• WHAT THE TASK ASKS
In the podcast summary below, how is the "Democracy Dies in Darkness" motto characterized as branding?

• EXCERPTED TEXT
>> BEGIN
Podcast Summary: "Share & Bezos & Tell"
Pablo Torre Finds Out | The Athletic
Guests: Ezra Edelman (Oscar-winning director) and David Remnick (Editor-in-Chief, The New Yorker)
Date: February 13, 2026
Episode Overview
This episode of Pablo Torre Finds Out takes a deep dive into the state of journalism, the implications of billionaire ownership in media (focusing on Jeff Bezos and The Washington Post), and the shifting boundaries between journalism, documentary filmmaking, and content creation. Host Pablo Torre facilitates a spirited discussion between Ezra Edelman and David Remnick about the death of the Washington Post sports section, the meaning of "independent" journalism, and the cultural costs of commerce-driven media. The conversation is rich with nostalgia, sharp critique, and a cautious hope for the future of thoughtful reporting.
Key Discussion Points & Insights
1. The Death of the Washington Post Sports Section and Local Journalism
- Remnick reveals that Jeff Bezos’s latest media cuts may amount to the "death of the Washington Post" itself, not just its sports coverage, highlighting the loss as a civic and cultural blow (06:48).
- Edelman describes his personal sense of loss as a D.C. native:
"As far as I'm concerned, it is the death of the Washington Post." – Ezra Edelman (07:18)
- Remnick contextualizes the importance of local sports coverage:
"Sports, especially locally, is an enormous glue of community... to not understand that is to not understand American life, much less Washington." (08:02)
2. Bezos’s Ownership: Power, Money, and Mission
- Remnick discusses Bezos’s purchase of the Post as "an item of prestige and no doubt power," noting his initial stewardship as positive, but ultimately distant (09:40).
- The guests question whether the Post’s shift toward transactional coverage with the government is journalistic capitulation for business interests, citing Bezos's business and political needs:
"His main business... is Amazon... Would they have gotten that [$7 billion tax break] if Bezos had not proved so pliable?" – David Remnick (12:05)
- The “Democracy Dies in Darkness” motto is critiqued as meaningful in sentiment but “a little gothic” as branding (13:02).
3. What Counts as Journalism or a Documentary Anymore?
- Edelman and Remnick debate the dilution of standards in both journalism and documentary filmmaking:
- "Everything's a documentary now. Much like everyone who has a microphone is a journalist." – Pablo Torre (19:51)
- Edelman attributes this erosion to the commodification and self-curation of narrative by celebrities and athletes.
- Remnick draws a historical parallel to the glorified, if biased, NFL Films of his youth, and laments how access and independence have sharply declined (23:04).
- The discussion turns to present-day streamers’ flood of “hagiographic” (overly flattering) content under the documentary label (21:24).
>> END
• DATA EXTRACT
>> BEGIN
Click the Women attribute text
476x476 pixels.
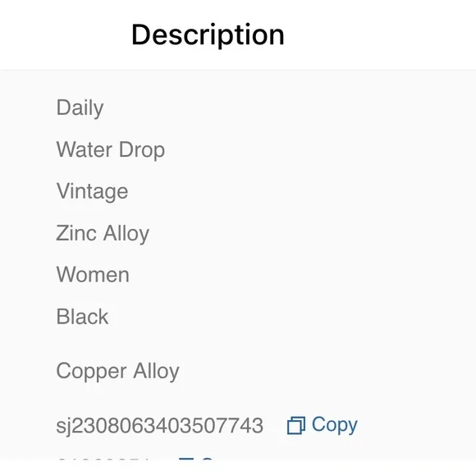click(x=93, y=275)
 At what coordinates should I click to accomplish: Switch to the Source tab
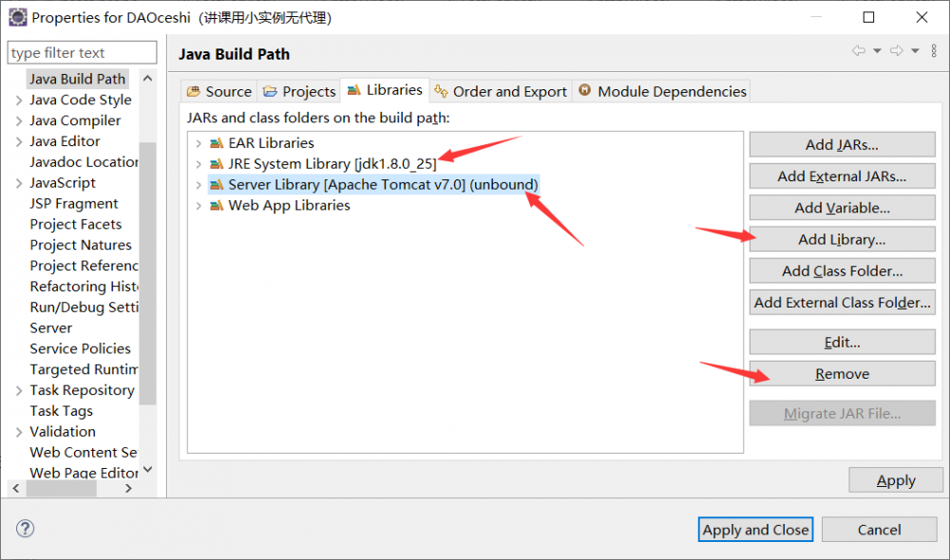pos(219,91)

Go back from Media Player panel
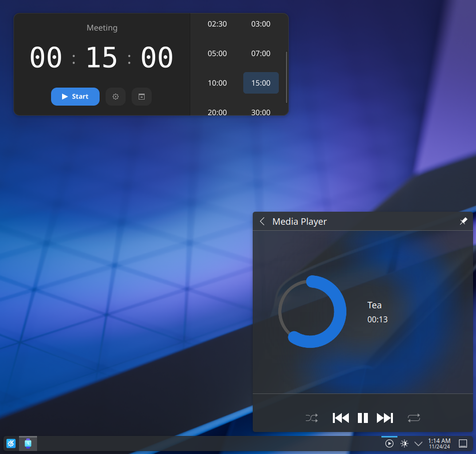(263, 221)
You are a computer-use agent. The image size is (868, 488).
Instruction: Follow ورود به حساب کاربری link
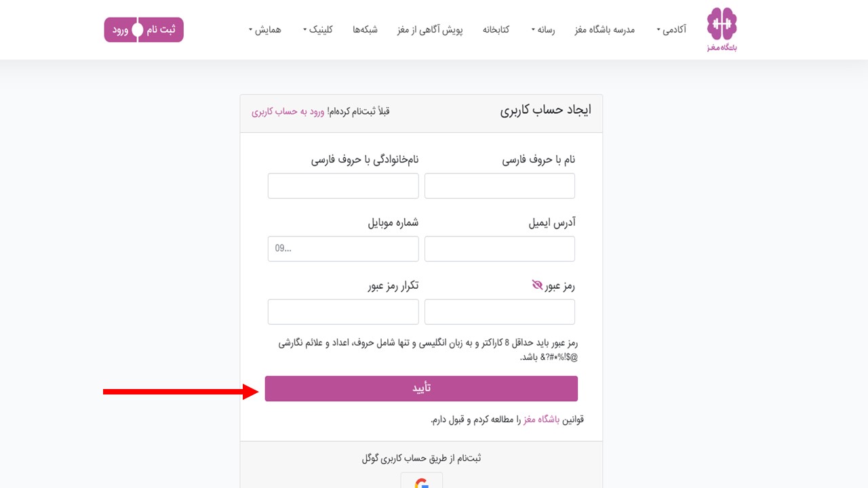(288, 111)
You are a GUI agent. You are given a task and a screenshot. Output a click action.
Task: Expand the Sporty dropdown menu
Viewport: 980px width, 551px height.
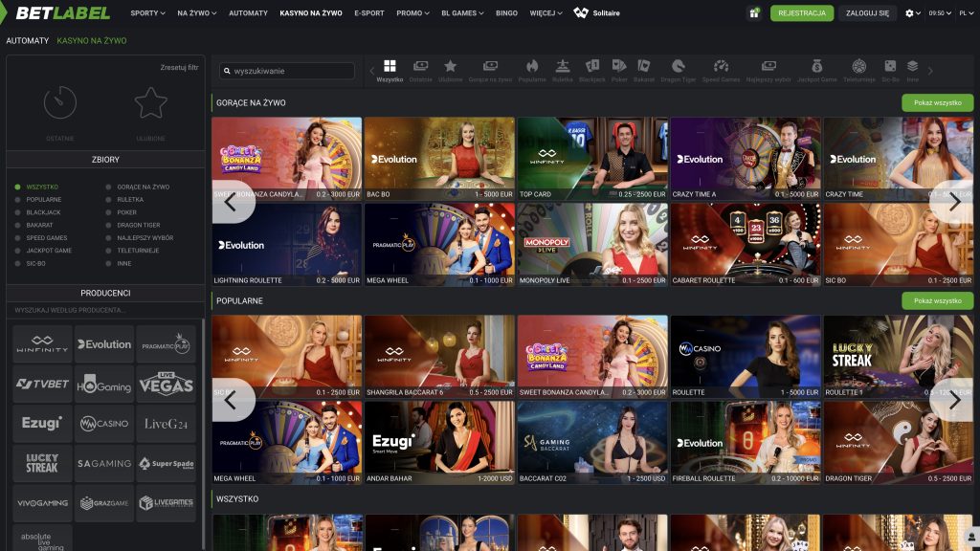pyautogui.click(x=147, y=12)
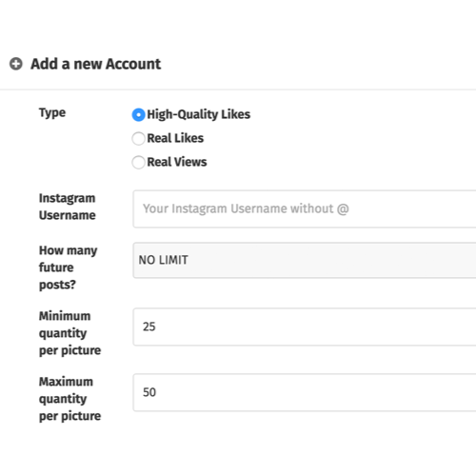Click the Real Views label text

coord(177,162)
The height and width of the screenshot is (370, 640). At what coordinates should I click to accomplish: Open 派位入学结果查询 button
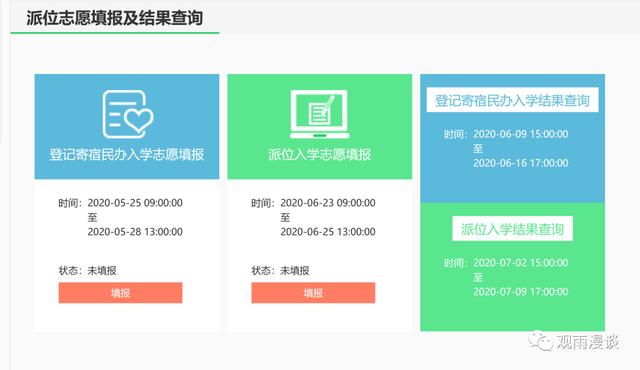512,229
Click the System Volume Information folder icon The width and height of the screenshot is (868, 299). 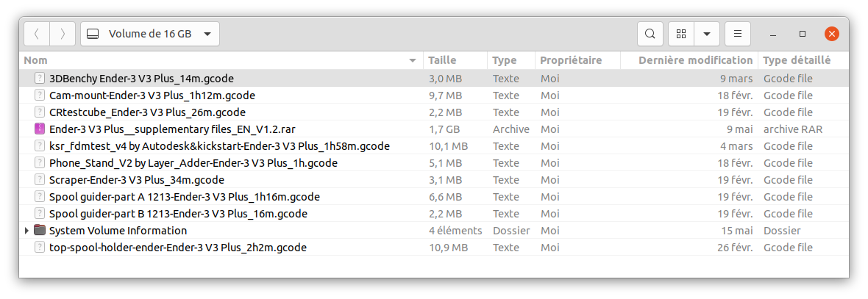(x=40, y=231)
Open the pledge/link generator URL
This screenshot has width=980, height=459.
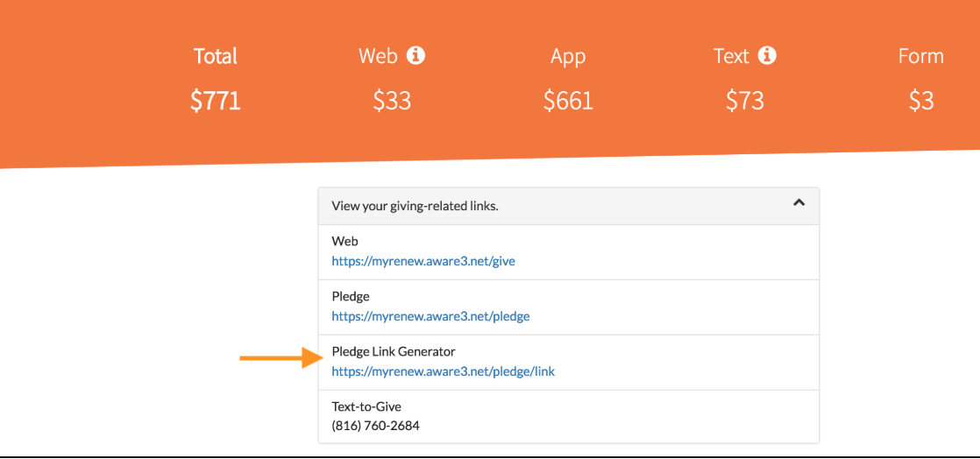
>> END
>> BEGIN
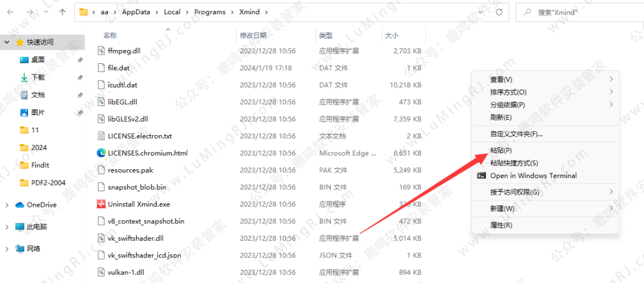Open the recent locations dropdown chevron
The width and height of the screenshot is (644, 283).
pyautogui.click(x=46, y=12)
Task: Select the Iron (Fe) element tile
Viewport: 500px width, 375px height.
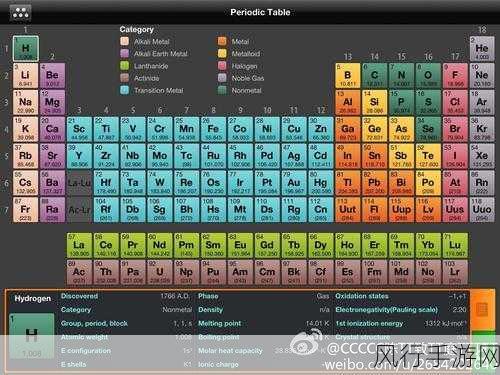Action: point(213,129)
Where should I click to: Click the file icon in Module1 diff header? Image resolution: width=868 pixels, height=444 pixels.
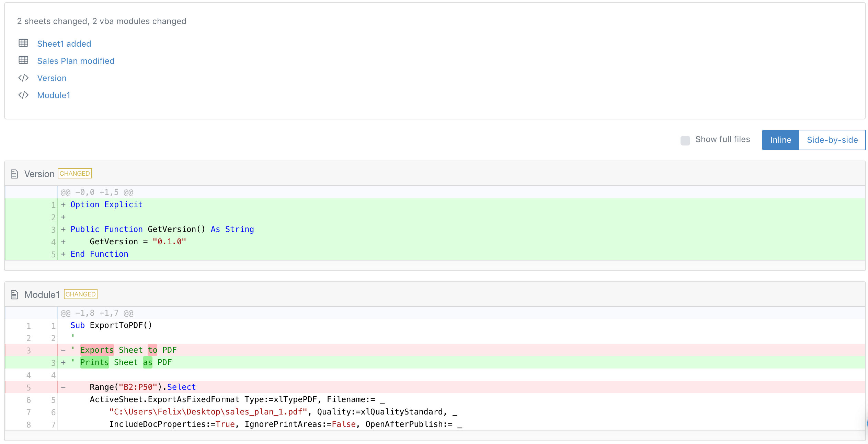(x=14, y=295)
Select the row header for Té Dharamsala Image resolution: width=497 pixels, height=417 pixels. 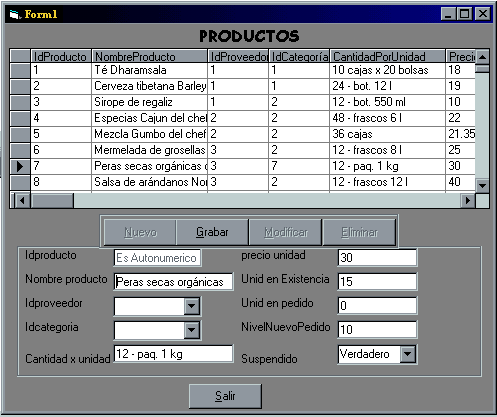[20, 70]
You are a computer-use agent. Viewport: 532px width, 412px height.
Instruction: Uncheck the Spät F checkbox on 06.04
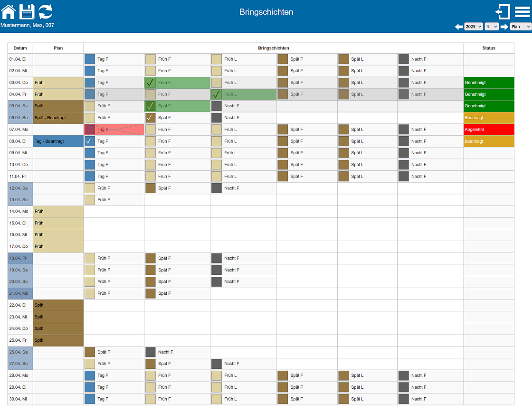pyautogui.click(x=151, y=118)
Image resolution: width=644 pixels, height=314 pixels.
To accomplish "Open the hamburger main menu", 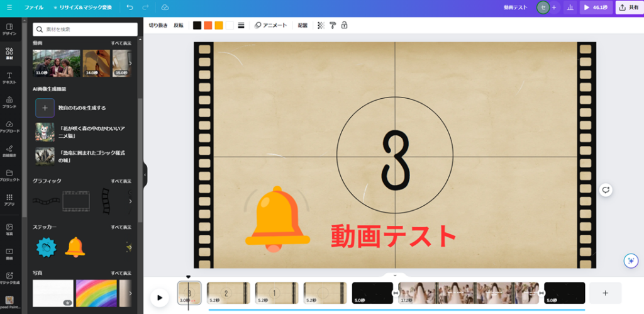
>> END
• RESPONSE TO THIS TASK
As "a little gothic."